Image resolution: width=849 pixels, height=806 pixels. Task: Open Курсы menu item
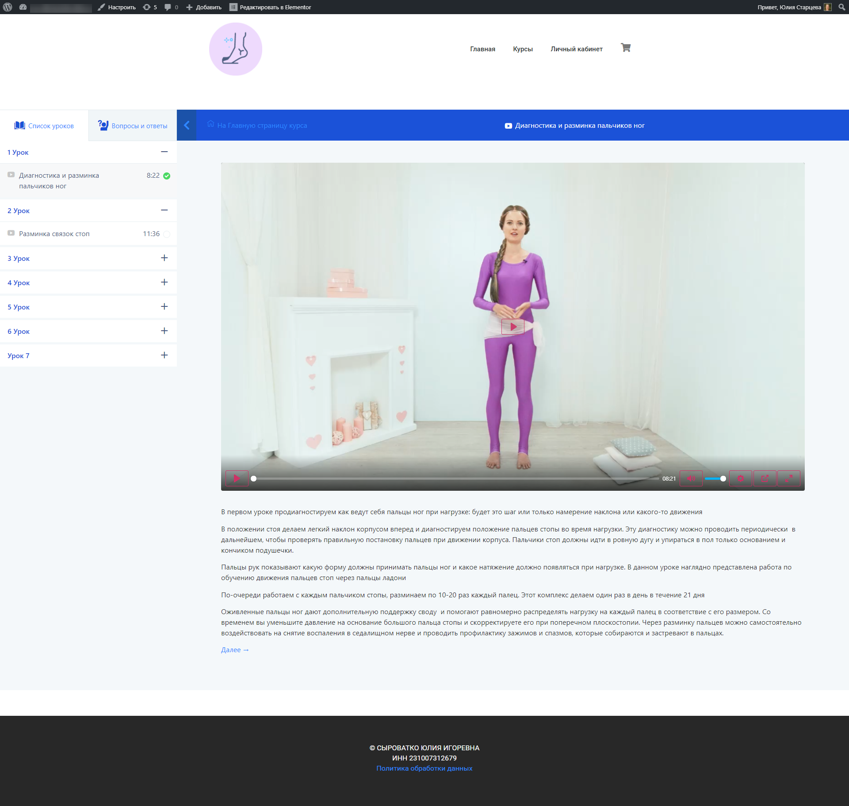point(523,49)
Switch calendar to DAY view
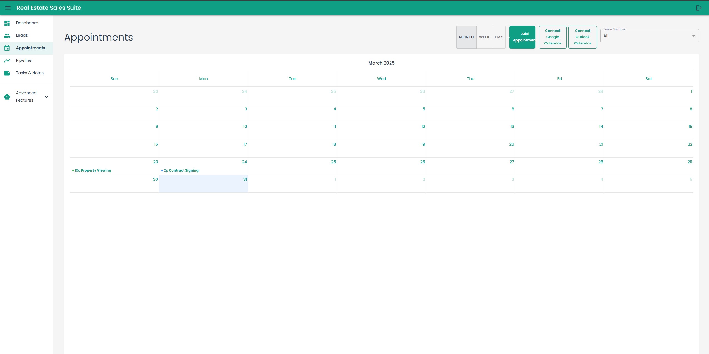709x354 pixels. pyautogui.click(x=499, y=37)
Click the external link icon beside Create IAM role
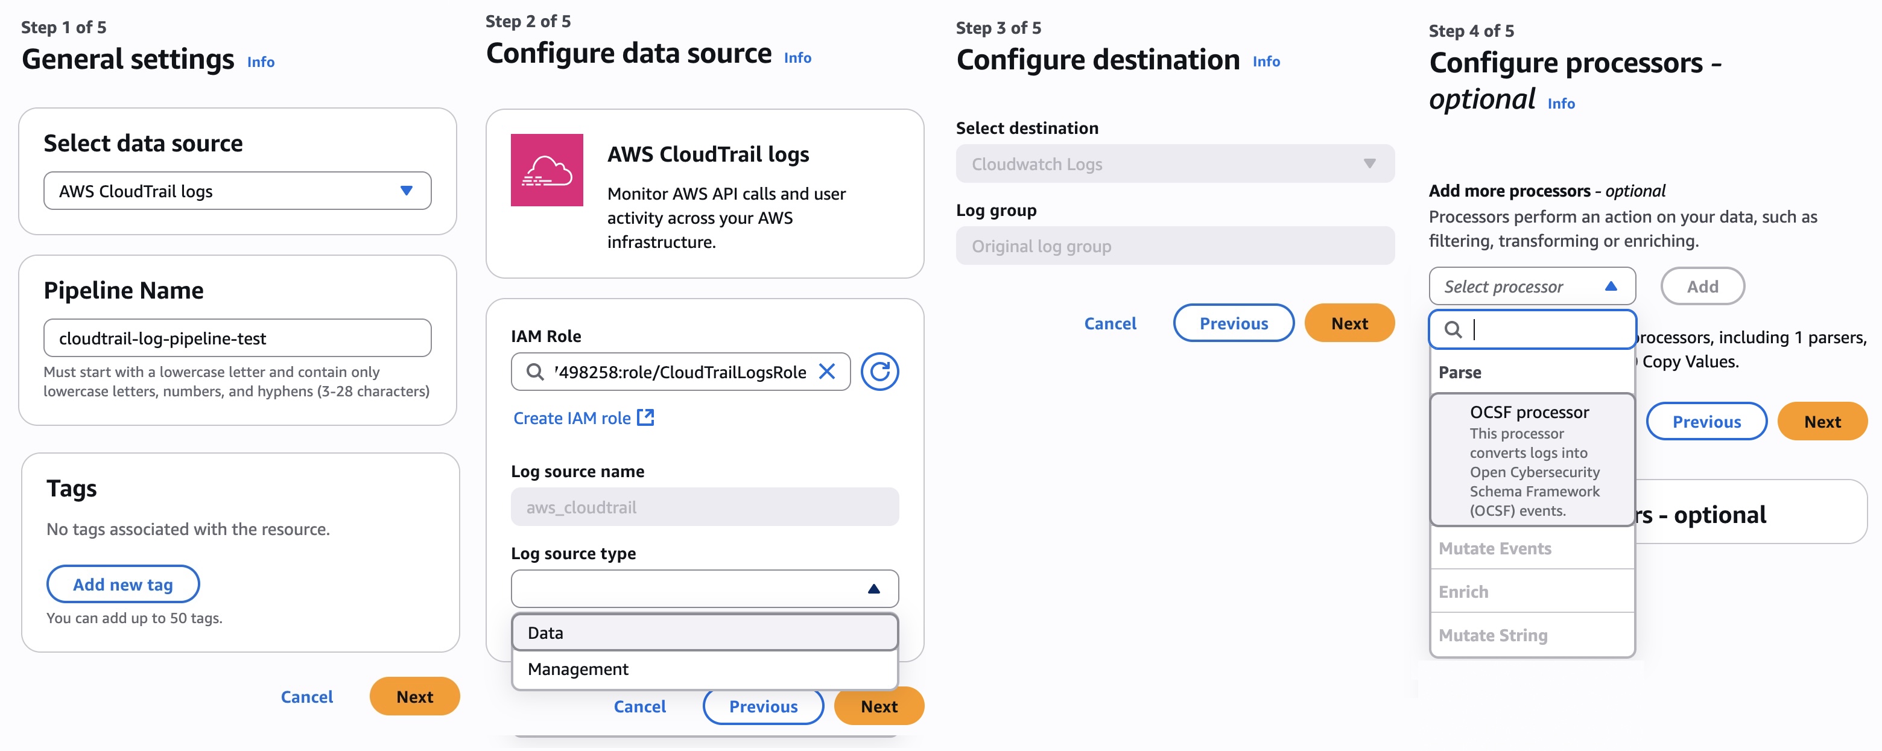 click(645, 418)
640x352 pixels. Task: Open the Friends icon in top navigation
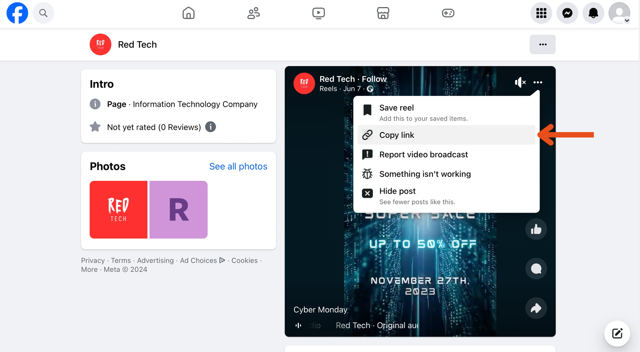click(253, 13)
____________
### [What the exercise asks]
Write the lines out word for word, starting at the one with "Switch calendar to DAY view" and stopping after the last line of the material above, with pictures excluded.

### [Exercise solution]
Switch calendar to DAY view
709x354 pixels. pyautogui.click(x=499, y=37)
Click the external link icon beside Create IAM role
 click(645, 418)
640x352 pixels. Task: Open the Friends icon in top navigation
click(253, 13)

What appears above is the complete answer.